Of the many molecules known to be involved in R cell axon target selection, Gek is the first to be specifically required for R1-R6 axons, but not R7 or R8 axons, to reach their targets. A simple mechanism to achieve such functional specificity would be cell type-specific expression of Gek. However, Gek is strongly expressed in all photoreceptor axons at developmentally appropriate stages. Thus, cell type-specific function must emerge through post-translational regulation of Gek activity. It is proposed that the cell type-specific requirement for Gek emerges from differences in how upstream signaling pathways control common regulators of the actin cytoskeleton to achieve columnar versus laminar targeting (Gontang, 2011).
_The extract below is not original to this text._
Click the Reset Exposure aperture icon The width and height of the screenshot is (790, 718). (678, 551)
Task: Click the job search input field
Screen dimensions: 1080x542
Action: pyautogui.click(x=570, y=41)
MRCK function has been linked to two important regulators of the actin cytoskeleton, LIMK and MRLC, the latter through both direct and indirect pathways (Gally, 2009; Kumfer, 2010; Wilkinson, 2005; Dong, 2002; Sumi, 2001; Tan, 2001b). These data are consistent with the notion that at least one of these, MRLC, is a regulatory target of both Gek and Cdc42 in R cell growth cones, albeit one of as yet untested functional significance. It is proposed that the cell type-specific requirement for Gek in R1-R6 axons reflects the fact that an as yet unknown upstream signaling pathway requires a specific pattern of modulation of MRLC (achieved via Gek and Cdc42) for R1-R6 axons to be competent to achieve columnar target selection. In this view, the various cell surface interactions that are required for layer-specific targeting of R7 do not signal through Gek, but do use downstream effectors that can be modulated by Gek. When Gek is overexpressed in R7, mistargeting is caused by high levels of Gek bypassing this upstream regulation, causing abnormal activation of relatively ‘generic’ effector proteins in R7 growth cones. Thus, the columnar targeting of R1-R6 axons and the layer-specific targeting of R7 axons reflect the modulation of at least some of the same effector genes, but the upstream signals that direct columnar targeting are uniquely dependent on Gek function. More broadly, given that axon targeting in most systems is generally dependent on multiple, partially redundant cell surface interactions, whereas many of the direct cytoskeletal regulators (such as MRLC) are essential and pleiotropic, these results demonstrate that one way by which cell type-appropriate differences in targeting can be achieved is through the use of specific cytoskeletal modulators like Gek. In this way, subtle differences in the control of the cytoskeleton can cause significant differences in the overall pattern of target selection, making one group of cells competent to target in a columnar fashion. Thus, cell type-specific morphologies can emerge both through differences in cell surface interactions and through differences in cytoplasmic signaling mechanisms (Gontang, 2011).